Dänischer Konzern erwägt Angriff auf etablierte Mobilfunkbetreiber mit der Billigmarke „Easy Mobile“
TDC will deutsche Tochter Talkline stärken

Der dänische Telekommunikationskonzern TDC greift möglicherweise mit einer Billigmarke die deutschen Mobilfunkbetreiber an. Das Unternehmen kooperiert dabei mit der britischen Easy Group, die dem Easyjet-Gründer, Stelios Haji-Ioannou, gehört.

ELMSHORN. „Wir prüfen, ob wir mit der Marke Easy Mobile sowie dem Konzept, Handy-Verträge nur online zu vertreiben, auf den deutschen Markt kommen und so unseren Marktanteil hier zu Lande vergrößern“, sagte TDC-Chef Henning Dyremose dem Handelsblatt.

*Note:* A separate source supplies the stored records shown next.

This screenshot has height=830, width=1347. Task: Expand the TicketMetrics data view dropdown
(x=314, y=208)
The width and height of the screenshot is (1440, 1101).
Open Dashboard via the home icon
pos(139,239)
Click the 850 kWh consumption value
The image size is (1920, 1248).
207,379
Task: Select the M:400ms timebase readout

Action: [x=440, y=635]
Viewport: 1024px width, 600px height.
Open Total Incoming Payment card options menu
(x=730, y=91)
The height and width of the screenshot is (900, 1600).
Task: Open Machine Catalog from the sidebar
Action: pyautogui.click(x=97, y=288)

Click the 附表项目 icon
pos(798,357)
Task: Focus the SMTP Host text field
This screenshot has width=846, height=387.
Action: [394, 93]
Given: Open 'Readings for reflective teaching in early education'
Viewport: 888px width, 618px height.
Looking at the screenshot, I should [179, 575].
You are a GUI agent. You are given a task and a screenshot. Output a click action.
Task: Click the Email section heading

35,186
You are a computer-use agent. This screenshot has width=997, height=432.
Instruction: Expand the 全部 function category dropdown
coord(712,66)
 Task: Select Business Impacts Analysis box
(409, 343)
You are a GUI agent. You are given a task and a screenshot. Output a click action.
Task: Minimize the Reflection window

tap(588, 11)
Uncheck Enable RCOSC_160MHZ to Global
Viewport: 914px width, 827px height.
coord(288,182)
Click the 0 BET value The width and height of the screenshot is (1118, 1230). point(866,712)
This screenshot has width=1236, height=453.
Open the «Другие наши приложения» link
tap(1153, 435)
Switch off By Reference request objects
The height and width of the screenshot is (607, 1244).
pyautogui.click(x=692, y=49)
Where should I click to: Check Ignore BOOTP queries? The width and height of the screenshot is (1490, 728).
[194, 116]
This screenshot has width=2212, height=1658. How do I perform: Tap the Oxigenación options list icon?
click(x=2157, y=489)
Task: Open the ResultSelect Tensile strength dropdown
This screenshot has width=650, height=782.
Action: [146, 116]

Bislang sind die Dänen mit Talkline in Deutschland aktiv. Die Tochter hat 2,3 Millionen Kunden und ist damit die Nummer drei unter den deutschen Mobilfunk-Dienstleistern. „Talkline hat bereits gute Kontakte zu den Mobilfunknetzbetreibern, die uns bei unseren Expansionsplänen überaus nützlich sein können“, sagte Dyremose. Von einem Verkauf der Tochter, wie immer wieder in der Branche spekuliert, könne daher keine Rede sein.

In Dänemark macht TDC mit der Billigmarke Telmore vor, wie man seine Marktposition ausbauen kann. Innerhalb von vier Jahren hat die TDC-Tochter 500 000 Kunden angeworben und damit im hart umkämpften dänischen Mobilfunkmarkt einen Anteil von elf Prozent erreicht. Telmore hat kein eigenes Mobilfunknetz, sondern nutzt die TDC-Infrastruktur. Unter der Marke Easy Mobile wollen die Dänen in insgesamt zwölf europäischen Ländern günstige Handy-Verträge verkaufen und dabei im wesentlichen das TelmoreKonzept mit seinem Online-Vertrieb kopieren.

Nach Aussagen von Haji-Ioannou wird Easy Mobile wohl Ende dieses Jahres in Großbritannien starten, andere Länder würden im nächsten Jahr folgen. „Wir sprechen mit verschiedenen Mobilfunkbetreibern über den Kauf von Netzkapazitäten“, sagte Dyremose, „da, wo wir das beste Angebot bekommen, legen wir auch los.“ Als Kundenziel für Easy Mobile nennt der TDC-Chef etwa 500 000 Nutzer pro Land. „Mit 500 000 Kunden in Großbritannien beispielsweise könnten wir schon ein gutes, profitables Geschäft betreiben“, sagte Dyremose.

Analysten sind noch skeptisch, ob der Easy-Mobile-Plan aufgeht. „Etablierte Mobilfunker haben gar kein Interesse, ihre Netzkapazitäten an neue Konkurrenten zu verkaufen“, sagte Mark Mulcahey von der Strategieberatung Adventis. Das gilt in erster Linie für die bereits seit Jahren genutzten GSM-Netze. „Bei den neuen UMTS-Netzen sieht das schon anders aus, denn dort gibt es Überkapazitäten“, so Mulcahey. Da UMTS aber noch nicht flächendeckend vorhanden sei, müssten Neueinsteiger wie Easy Mobile Minutenpakete in beiden Netzen kaufen.